Start of SOURCE MATERIAL

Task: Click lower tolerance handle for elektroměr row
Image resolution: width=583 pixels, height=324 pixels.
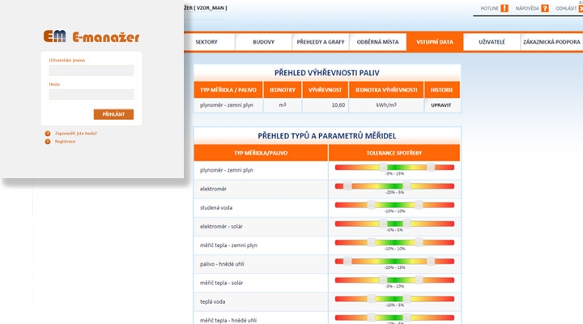Action: tap(348, 186)
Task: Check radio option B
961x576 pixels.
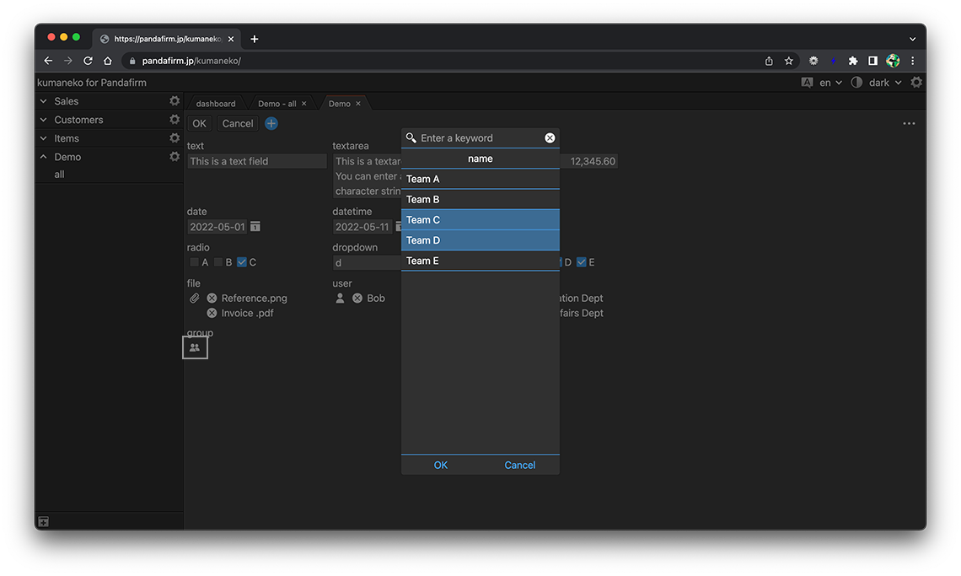Action: point(218,262)
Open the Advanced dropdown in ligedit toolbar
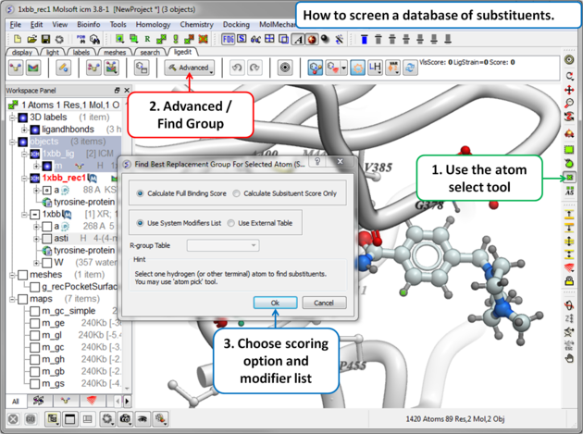Screen dimensions: 583x434 pos(189,68)
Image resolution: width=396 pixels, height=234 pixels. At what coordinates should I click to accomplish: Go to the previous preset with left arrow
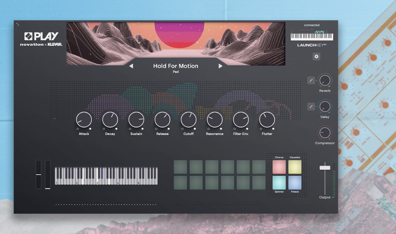point(131,66)
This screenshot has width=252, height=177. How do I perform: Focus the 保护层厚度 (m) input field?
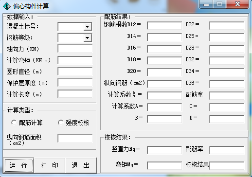click(75, 83)
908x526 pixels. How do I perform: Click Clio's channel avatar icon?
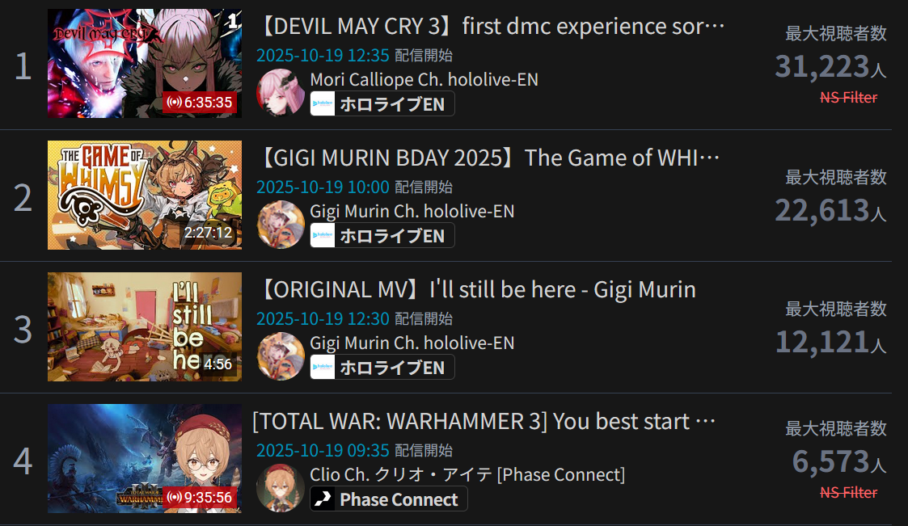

End of SOURCE MATERIAL

▶ **WORK INSTRUCTION**
Please copy the records above word for word, leaving out every picture.

▶ **EXERCISE RESPONSE**
Task: Click lower tolerance handle for elektroměr row
Image resolution: width=583 pixels, height=324 pixels.
Action: tap(348, 186)
Task: Check radio option B
961x576 pixels.
Action: point(218,262)
Open the Advanced dropdown in ligedit toolbar
Screen dimensions: 583x434 pos(189,68)
Image resolution: width=396 pixels, height=234 pixels. At what coordinates should I click to accomplish: Go to the previous preset with left arrow
point(131,66)
This screenshot has width=252, height=177. How do I perform: Focus the 保护层厚度 (m) input field?
click(75, 83)
908x526 pixels. How do I perform: Click Clio's channel avatar icon?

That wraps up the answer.